A key area in ophthalmic anaesthesia involves the factors that increase or lower intraocular pressure (IOP). The eye (like the brain) is a rigid structure that has very little ability to expand, therefore any increase in intraocular volume rapidly causes a marked increase in IOP. This pressure–volume or compliance relationship is shown in Figure 19.1.
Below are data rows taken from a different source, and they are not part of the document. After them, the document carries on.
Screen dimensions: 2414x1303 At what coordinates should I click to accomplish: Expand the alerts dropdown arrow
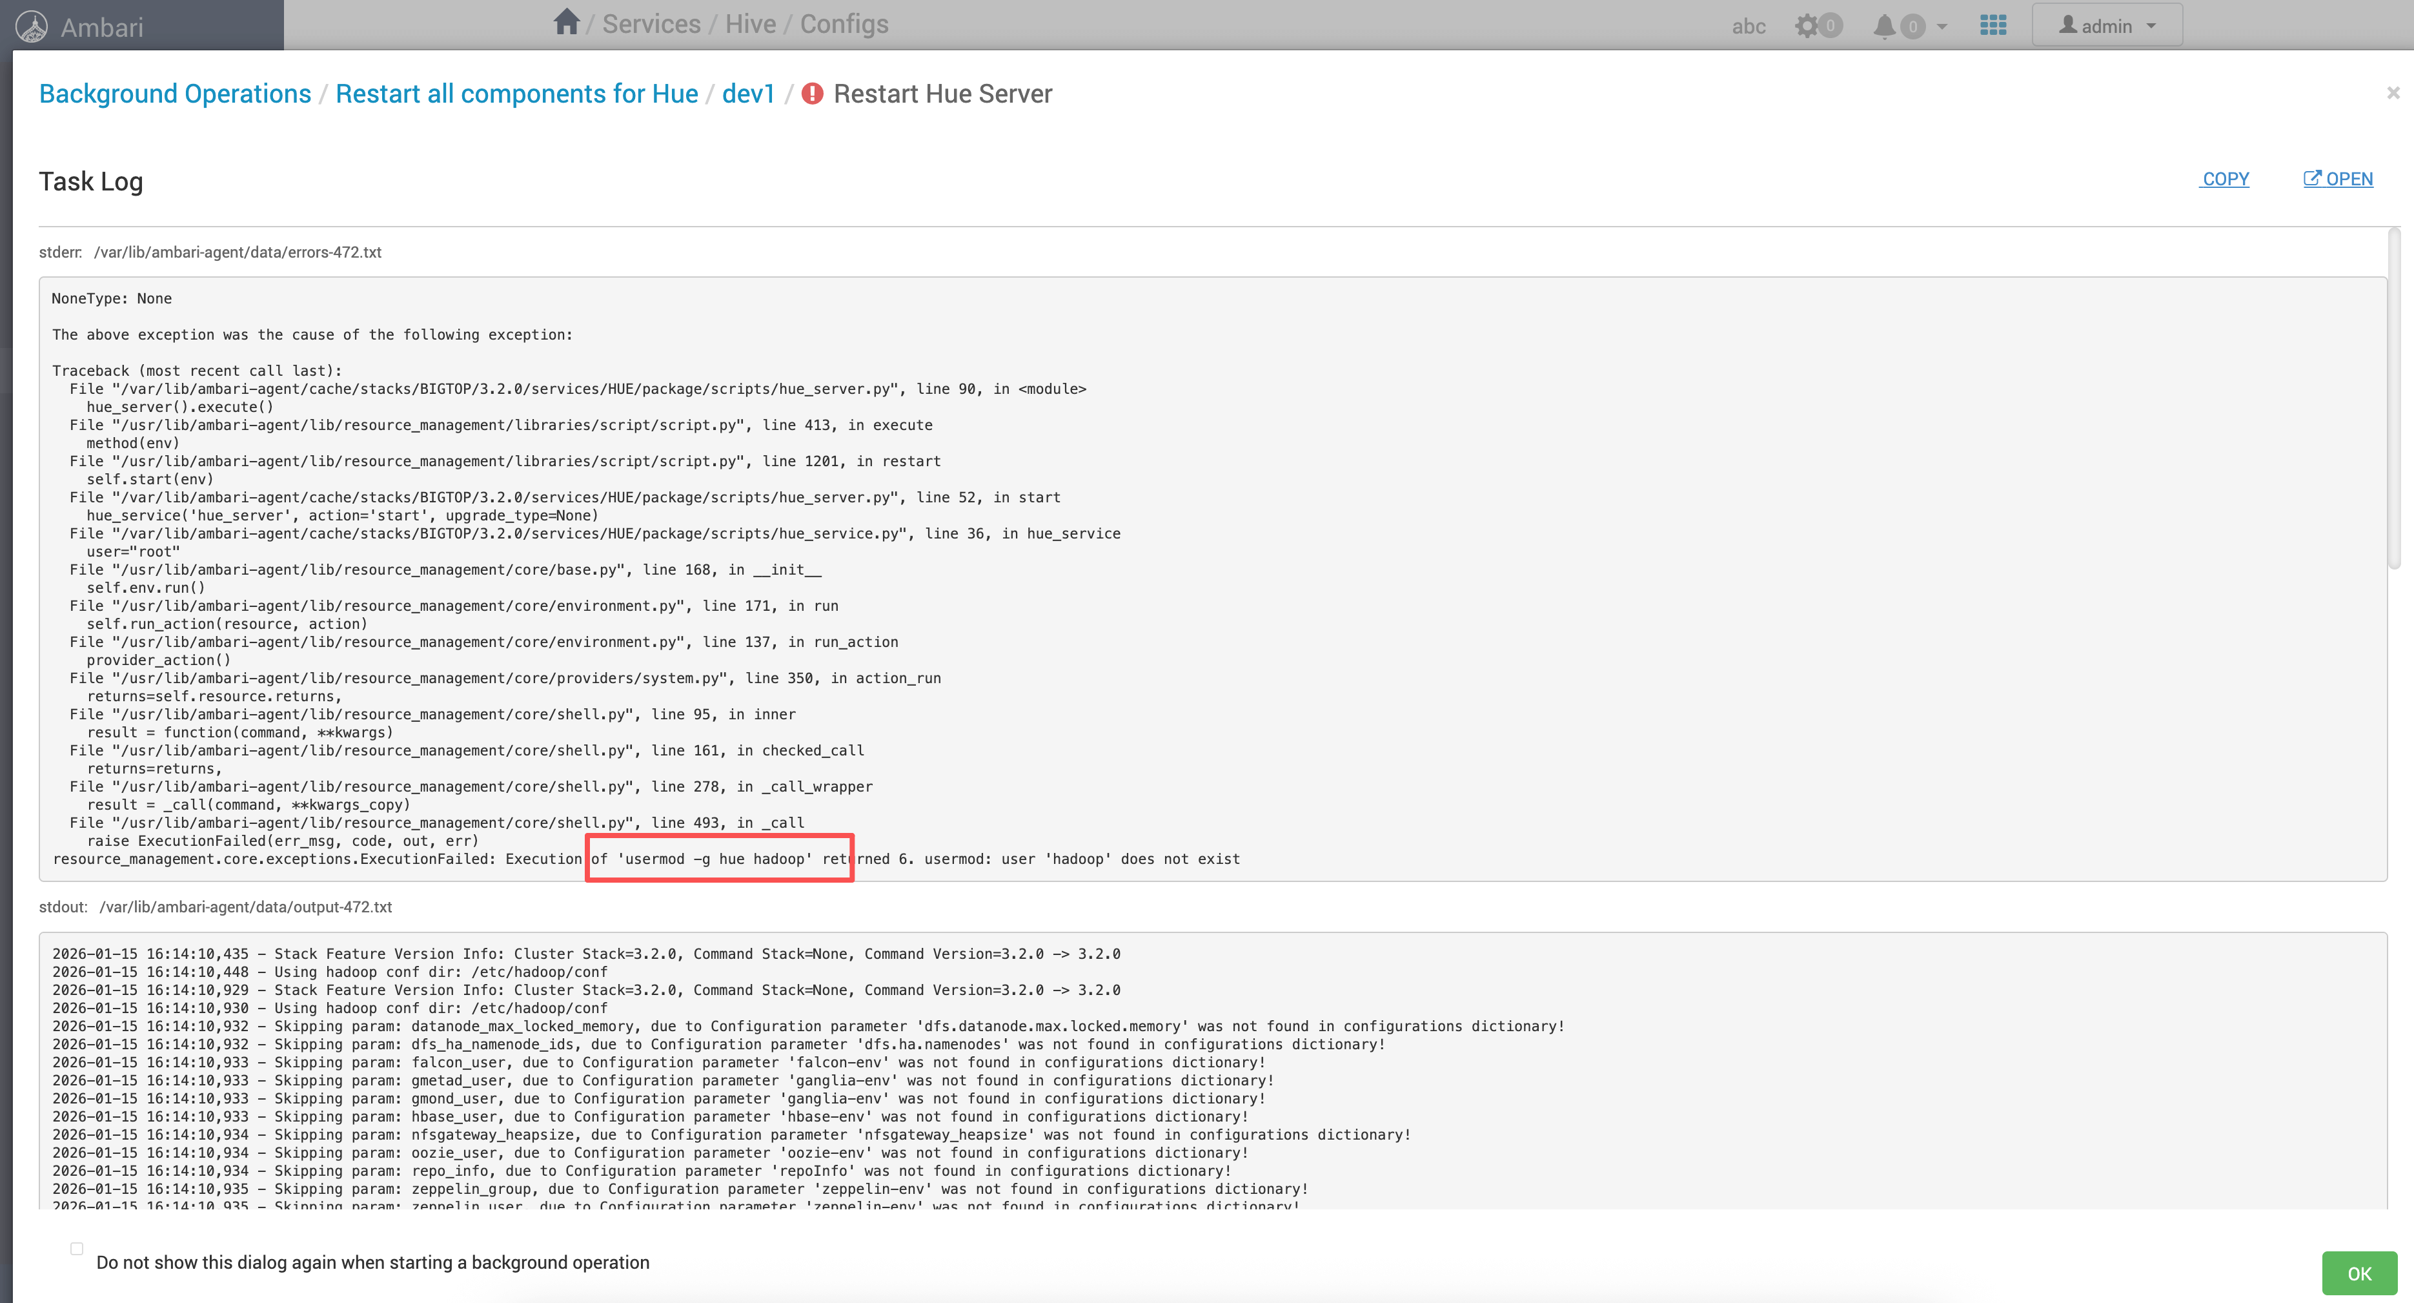coord(1942,26)
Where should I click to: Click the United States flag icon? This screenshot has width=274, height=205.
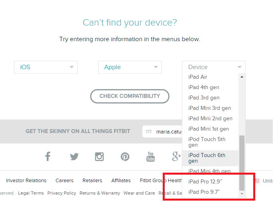[256, 181]
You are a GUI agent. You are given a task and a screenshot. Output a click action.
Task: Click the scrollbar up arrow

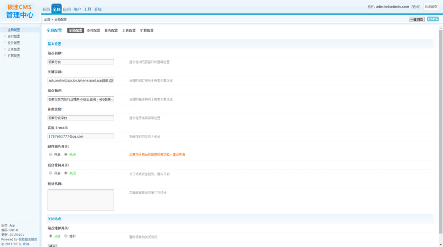pyautogui.click(x=441, y=27)

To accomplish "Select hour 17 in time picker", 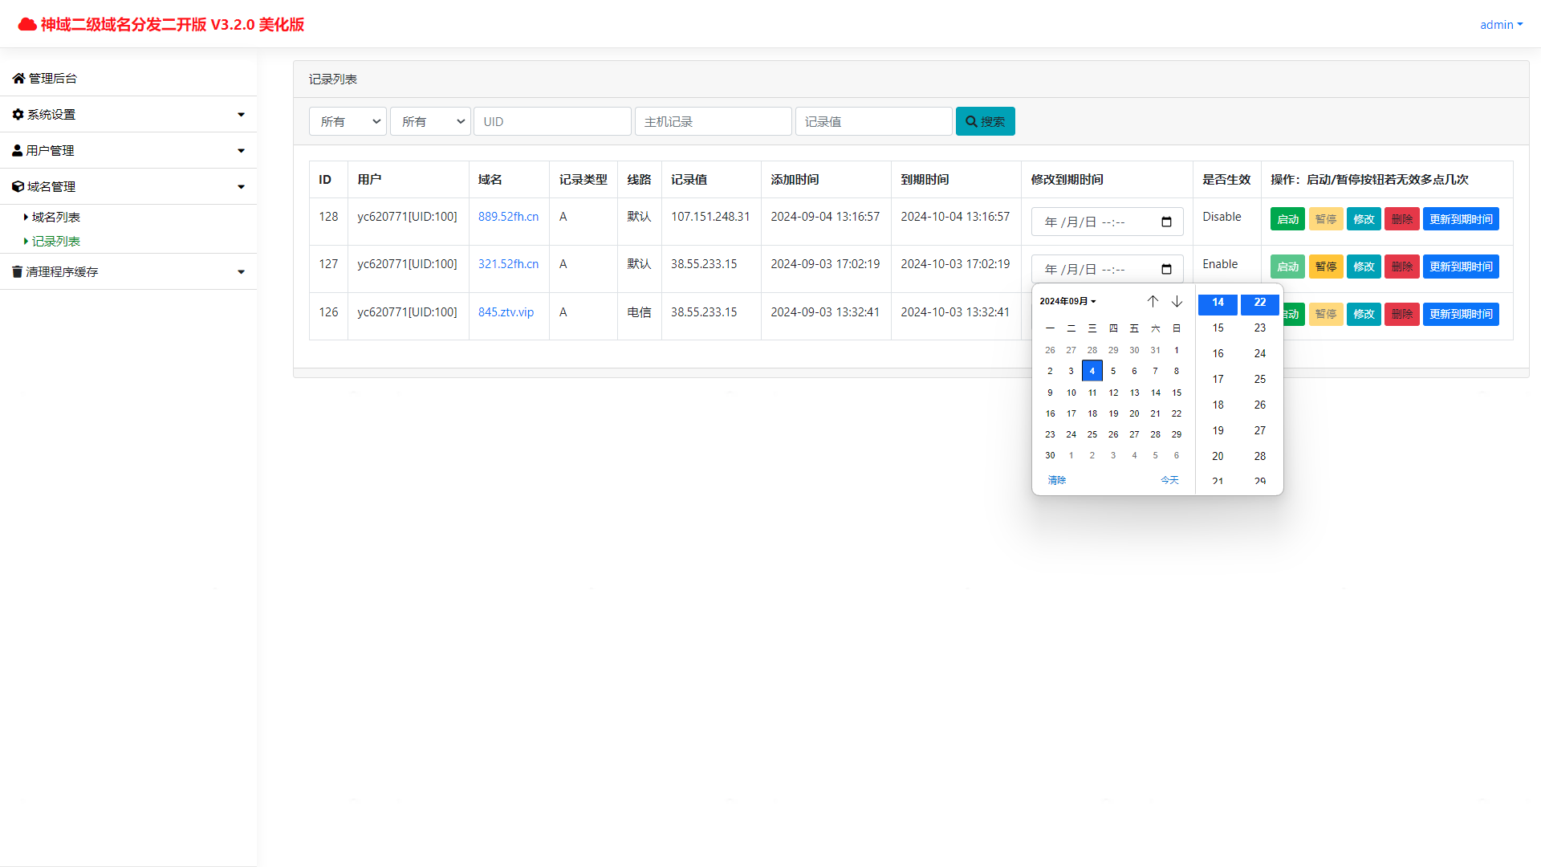I will [1218, 379].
The normal IOP is 10–20 mmHg. A rise in IOP from intraglobal causes (e.g. blood, aqueous) or from extrinsic pressure can cause IOP to rise to dangerous levels. In an intact eye, perfusion of the retina is put at risk if IOP exceeds retinal artery pressure. However, should a rise in IOP occur when the eye is open during surgery or during a penetrating eye injury it may cause the loss of intraorbital contents (e.g. vitreous/lens) etc. The factors that cause a raised IOP are shown in Figure 19.2. Preventing a rise in IOP is fundamental to good ophthalmic anaesthesia and strategies are shown in Table 19.1.

Cataract surgery

The essential requirements are anaesthesia of the conjunctiva together with a quiet eye, that is no rise in intraocular pressure. Some surgeons require akinesia too, necessitating additional anaesthesia to topical (surface) anaesthesia. The majority of these procedures are carried out under local anaesthesia, with patients spending only a couple of hours in hospital. There are a number of available techniques (Table 19.2).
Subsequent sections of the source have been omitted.